During the only bedside visit allowed on May 6, his family found him being fed via tube, connected to an intravenous drip, and extremely thin. He had trouble recognising his family members. Since that visit, authorities have blocked all family visits, though one of his sisters was allowed to view him through a glass window on May 24. She said he looked worse. He could barely move his head or his arms, and he appeared very weak and tired. His family has been given no information on his medical condition from doctors or authorities. 

On June 5, the plainclothes police stationed at the hospital refused to allow Ji’s lawyer to visit with him or speak to hospital staff about his condition.
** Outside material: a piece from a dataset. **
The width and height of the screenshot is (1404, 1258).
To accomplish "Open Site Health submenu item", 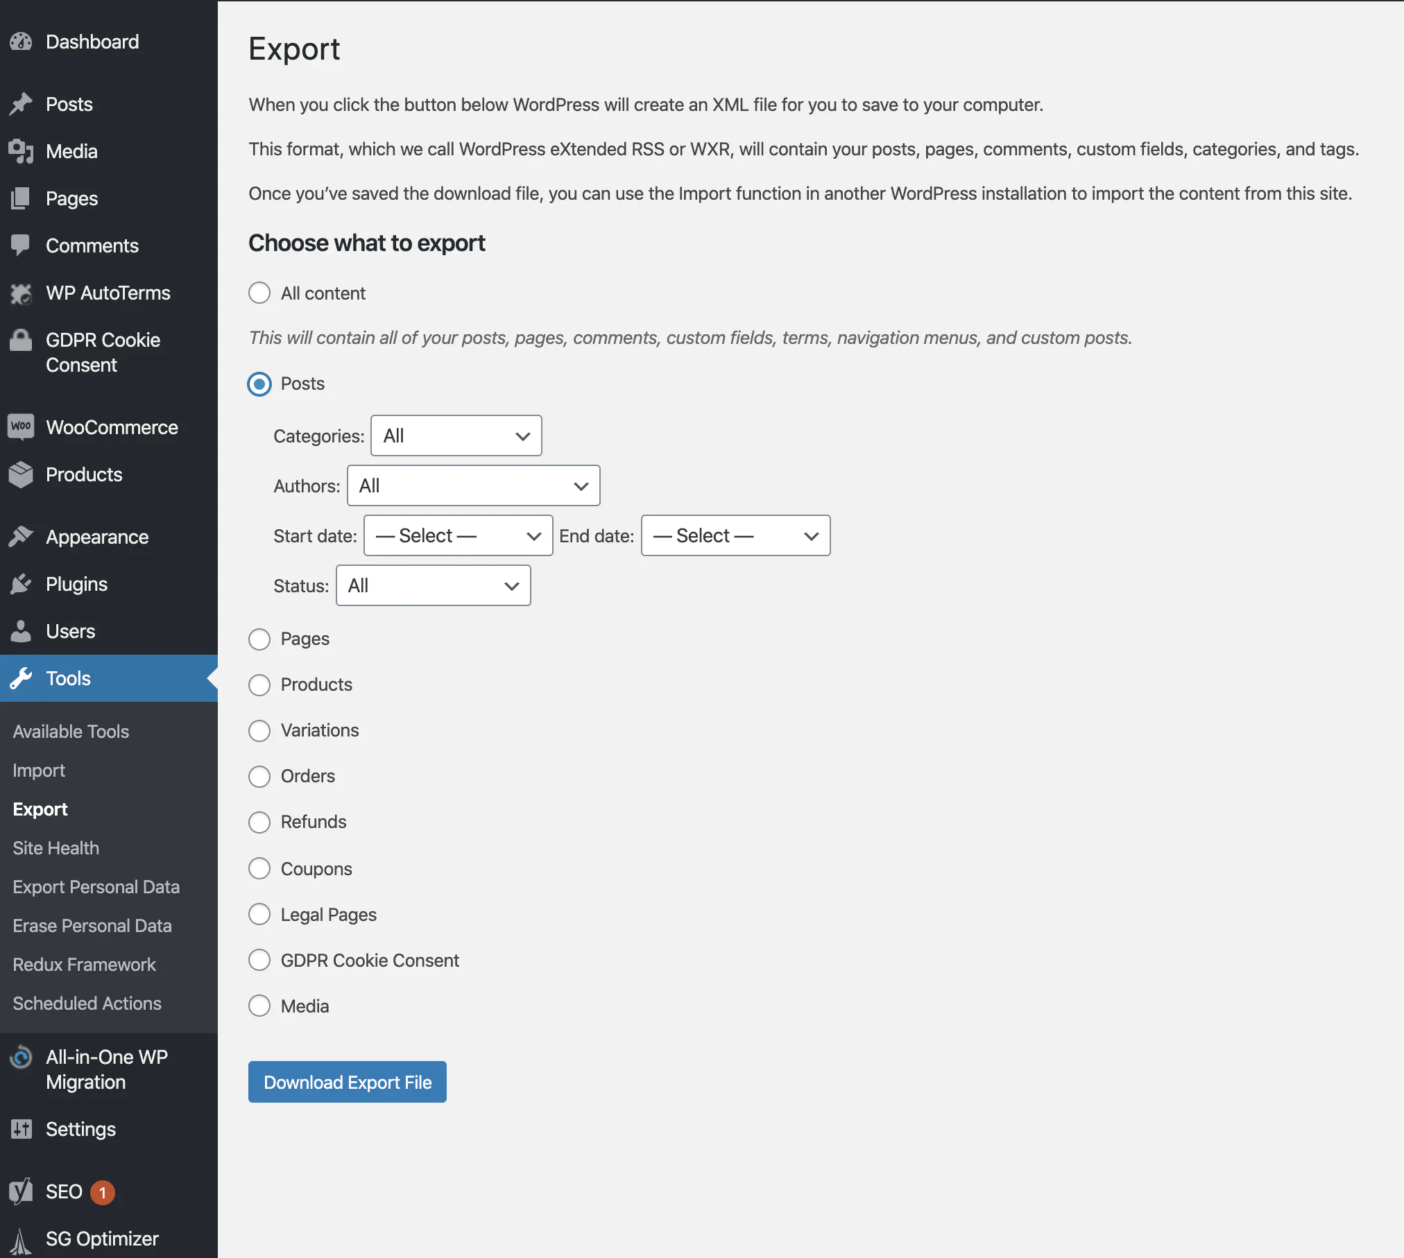I will pyautogui.click(x=55, y=847).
The lawyer was only allowed to see him through a glass window. Authorities declined the lawyer’s request to visit Ji at his bedside.

Fujian authorities released Ji Sizun from Putian Prison into detention at a hospital on April 26, 2019 at his completion of a 4.5-year prison sentence on charges of “gathering a crowd to disrupt order of a public place” and “picking quarrels and provoking trouble.” Police initially seized Ji in October 2014 after he publicly supported the “Occupy Central” Hong Kong protests, and eventually convicted him in April 2016 on the two charges for helping petitioners to organize two protests in 2014. By June 2016, Ji’s health began to deteriorate in prison and he suffered a debilitating stroke in January 2018. Authorities denied lawyers’ request to grant Ji medical parole. In November 2018, Ji underwent bowel surgery. Upon his release from prison, authorities took him directly to the intensive care unit of Xiangcheng District Hospital in, Zhangzhou, Fujian. 

Ji Sizun, born on December 10, 1949, is a Fujian-based activist who has for years defended the rights of disadvantaged groups—victims of forced eviction from land or housing, victims of government corruption and power abuse. He provided legal aid and offered training on using the law to seek accountability. Ji has been called a “barefoot lawyer,” a self-taught legal activist without a formal law license. In 2008, police detained Ji after he applied for a permit to demonstrate in an official Beijing Olympics “Protest Zone.” For this activity, he was convicted and sentenced to three years in prison on charges of “forging official documents and seals.” After his release from prison, Ji continued his human rights activism.